Fluoride Action Network

Alcoa, partners find use for hazardous waste

Source: Montreal Gazette | January 14th, 2005 | Article
Location: Canada, Quebec
Industry type: Aluminum Industry

Alcoa, Nova Pb and St. Lawrence Cement have pooled their expertise and developed a way to turn the aluminum company’s hazardous waste into a non-toxic product that improves cement.

Pot-liner, the residue produced during the smelting of primary aluminum, is dangerous stuff, containing cyanide and fluoride. It has been banned from most landfill sites for years.

Alcoa has been removing the residue, neutralizing it and storing it, said company spokesperson Pierre Despres, but a new process will allow all the waste to be recycled.

Brian McIver, vice-president of Nova Pb, located in Ste. Catherine on the South Shore, said the company worked with the Universite de Sherbrooke to devise a method of adding other materials to the residue to render it non-toxic and create a new product called CALSiFrit.

CALSiFrit strengthens cement and also makes it more porous, he said, reducing the moisture infiltration that causes deterioration.

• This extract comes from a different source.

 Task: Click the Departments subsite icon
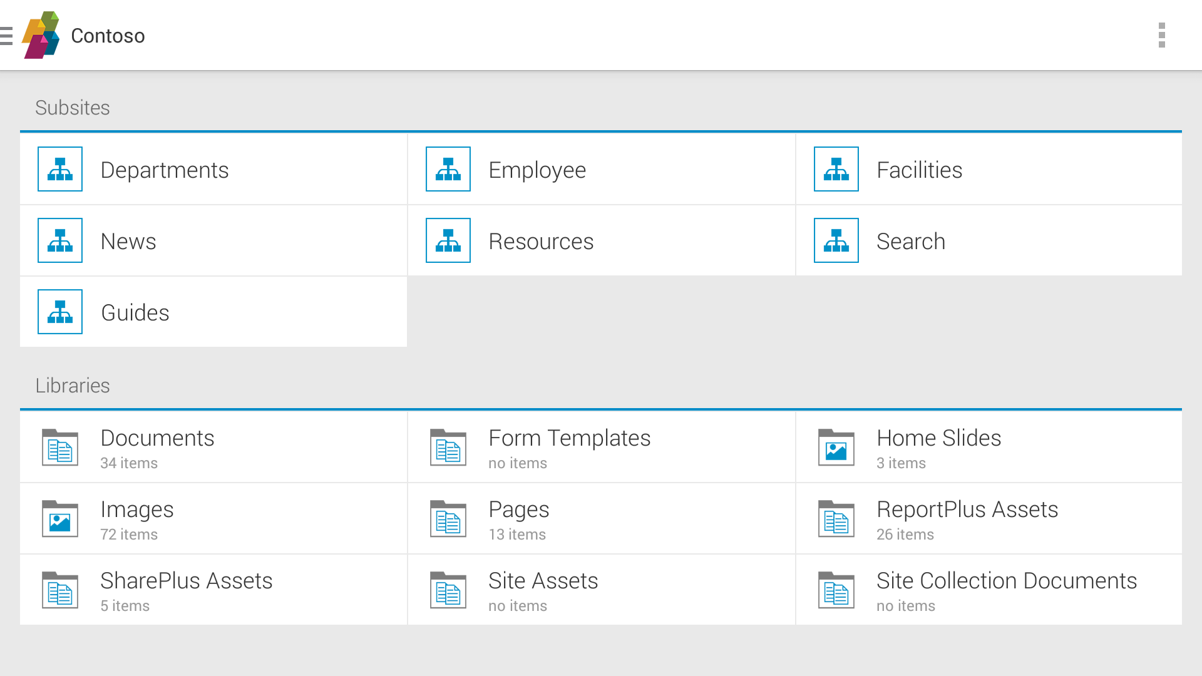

The product has gone through three years of development and commercial trials, he said, and has received the blessing of Quebec’s Ministry of the Environment. Tests have indicated “beyond a shadow of a doubt” that nothing toxic leaches from the cement, he said.

The companies have signed a three-year deal that will see Nova recycle 50,000 tonnes of Alcoa’s industrial waste.

St. Lawrence Cement said it has secured contracts to consume 100,000 tonnes of CALSiFrit producing a blended cement for mining industries.